Câmara adia novamente votação do PL Antifacção

Deputados pedem mais tempo para alinhar o texto com o Senado e o STF; proposta endurece combate às facções e enfrenta resistência do Planalto

Por: Redação

12/11/2025 às 20:03

Imagem de Câmara adia novamente votação do PL Antifacção

Foto: Lula Marques/Agência Brasil

A Câmara dos Deputados adiou, pela segunda vez, a votação do Projeto de Lei Antifacção, que busca endurecer o combate ao crime organizado no país. O texto, que estava previsto para ser votado nesta quarta-feira (12), enfrenta impasses entre a base do governo Lula (PT) e parlamentares de oposição, além de divergências com governadores e o Senado.

O presidente da Câmara, Hugo Motta (Republicanos-PB), tentou articular uma votação de última hora, mas a proposta foi novamente retirada de pauta. O relator, deputado Guilherme Derrite (PP-SP), precisará alterar o texto pela quarta vez para tentar construir consenso.

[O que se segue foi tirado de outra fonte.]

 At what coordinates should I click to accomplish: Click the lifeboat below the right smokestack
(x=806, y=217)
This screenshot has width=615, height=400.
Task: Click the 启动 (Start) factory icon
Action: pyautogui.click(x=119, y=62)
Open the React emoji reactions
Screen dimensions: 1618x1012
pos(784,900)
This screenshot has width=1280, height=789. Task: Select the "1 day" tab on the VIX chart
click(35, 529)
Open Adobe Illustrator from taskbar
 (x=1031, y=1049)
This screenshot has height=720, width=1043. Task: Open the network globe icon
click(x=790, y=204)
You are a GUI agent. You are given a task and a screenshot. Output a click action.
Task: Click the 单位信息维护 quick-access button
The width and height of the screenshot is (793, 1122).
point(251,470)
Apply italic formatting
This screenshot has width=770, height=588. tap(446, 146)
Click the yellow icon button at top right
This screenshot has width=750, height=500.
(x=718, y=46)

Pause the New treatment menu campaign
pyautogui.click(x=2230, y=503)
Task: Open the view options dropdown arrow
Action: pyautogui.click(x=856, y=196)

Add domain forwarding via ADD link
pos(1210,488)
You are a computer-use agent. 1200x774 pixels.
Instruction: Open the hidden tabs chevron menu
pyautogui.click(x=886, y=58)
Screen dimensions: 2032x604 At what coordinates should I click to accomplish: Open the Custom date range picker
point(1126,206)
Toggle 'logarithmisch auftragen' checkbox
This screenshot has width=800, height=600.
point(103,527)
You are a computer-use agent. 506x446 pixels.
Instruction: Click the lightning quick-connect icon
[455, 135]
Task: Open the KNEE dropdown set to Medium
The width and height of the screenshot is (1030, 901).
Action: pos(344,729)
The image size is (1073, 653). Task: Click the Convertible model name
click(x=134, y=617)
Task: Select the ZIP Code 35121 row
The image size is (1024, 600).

Entre os pontos de maior polêmica estava o trecho que equiparava crimes de facções ao de terrorismo, previsto na Lei Antiterrorismo (13.260/2016). A proposta também previa que a Polícia Federal só poderia atuar mediante autorização dos governadores, o que gerou forte reação de parlamentares e gestores estaduais de direita.

Derrite retirou parte dos dispositivos para destravar o debate, mas deputados ainda pedem mais tempo para analisar o texto e ajustar a redação. Governadores de estados dominados por facções criminosas solicitaram prazo de 30 dias para revisar o projeto e garantir que a aplicação da nova lei não gere sobreposição de competências entre União e estados.

O Partido Liberal (PL), no entanto, defende o retorno da equiparação entre facções e terrorismo, argumentando que o país vive uma escalada de violência que exige medidas mais duras.

Parlamentares da oposição também criticam o que chamam de “interferência do governo Lula” na tramitação do projeto. Segundo deputados do campo conservador, o Planalto estaria pressionando por mudanças que enfraquecem o alcance da lei e reduzem a autonomia das forças de segurança.

O relator deve apresentar uma nova versão do texto nos próximos dias, e a votação está prevista para ocorrer na próxima semana, após novas rodadas de negociações com o Senado e com o Supremo Tribunal Federal (STF).